SALT LAKE CITY — Two immigration-related laws passed by the Legislature in 2011 were effectively shelved until 2015 under a bill that achieved final passage Thursday in the Utah House of Representatives.
SB225 impacts laws related to guest workers and a pilot program to allow Utahns to sponsor foreign nationals. The laws were passed as HB116 and HB469, and both were slated to go into effect this summer. The passage of SB225 pushes back their enactment dates to July 1, 2015.
The bill's sponsor, Sen.
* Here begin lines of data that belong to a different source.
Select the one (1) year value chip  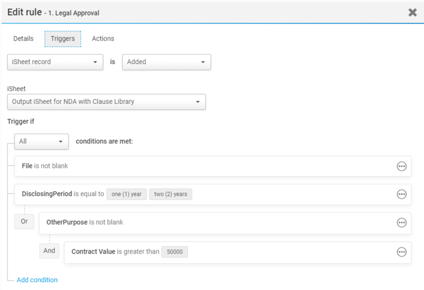click(x=127, y=194)
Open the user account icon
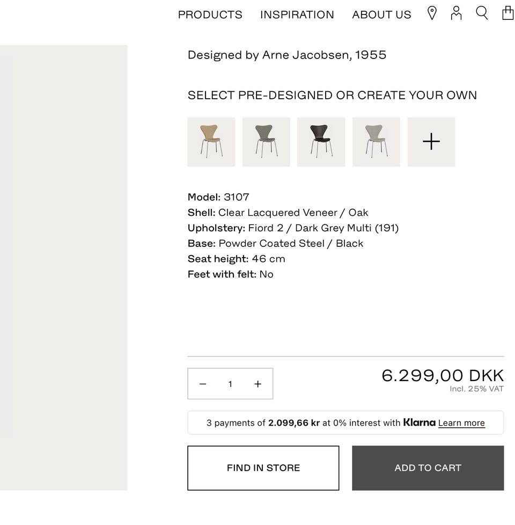This screenshot has height=525, width=515. coord(456,13)
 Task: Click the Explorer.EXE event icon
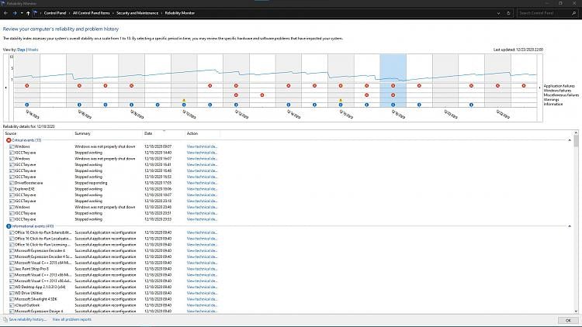[12, 188]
Curt Bramble, R-Provo, said he introduced the legislation in recognition of congressional Republicans' and Democrats' expressed willingness to address meaningful federal immigration reform.
The House, which neither debated nor discussed the bill, voted 51-21 to extend the trigger dates of the laws. The bills were part of package of legislation passed two years ago during an often contentious legislative session in which immigration issues dominated the Legislature's agenda.
Another immigration enforcement measure passed in 2011 remains under review in U.S. District Court. The law, passed as HB497, has been temporarily enjoined until U.S. District Judge Clark Waddoups rules on a motion for preliminary injunction.
In November 2011, civil rights organizations filed a federal lawsuit challenging the constitutionality of the Utah law. A few months later, the Department of Justice intervened in the lawsuit. The parties have argued that Utah's law violates the Fourth Amendment and usurps federal authority, among other objections.
Utah's guest worker law includes some of the same language as the immigration enforcement measure being challenged in federal court. Bramble said the lawsuit did not enter into his decision to introduce SB225 this year.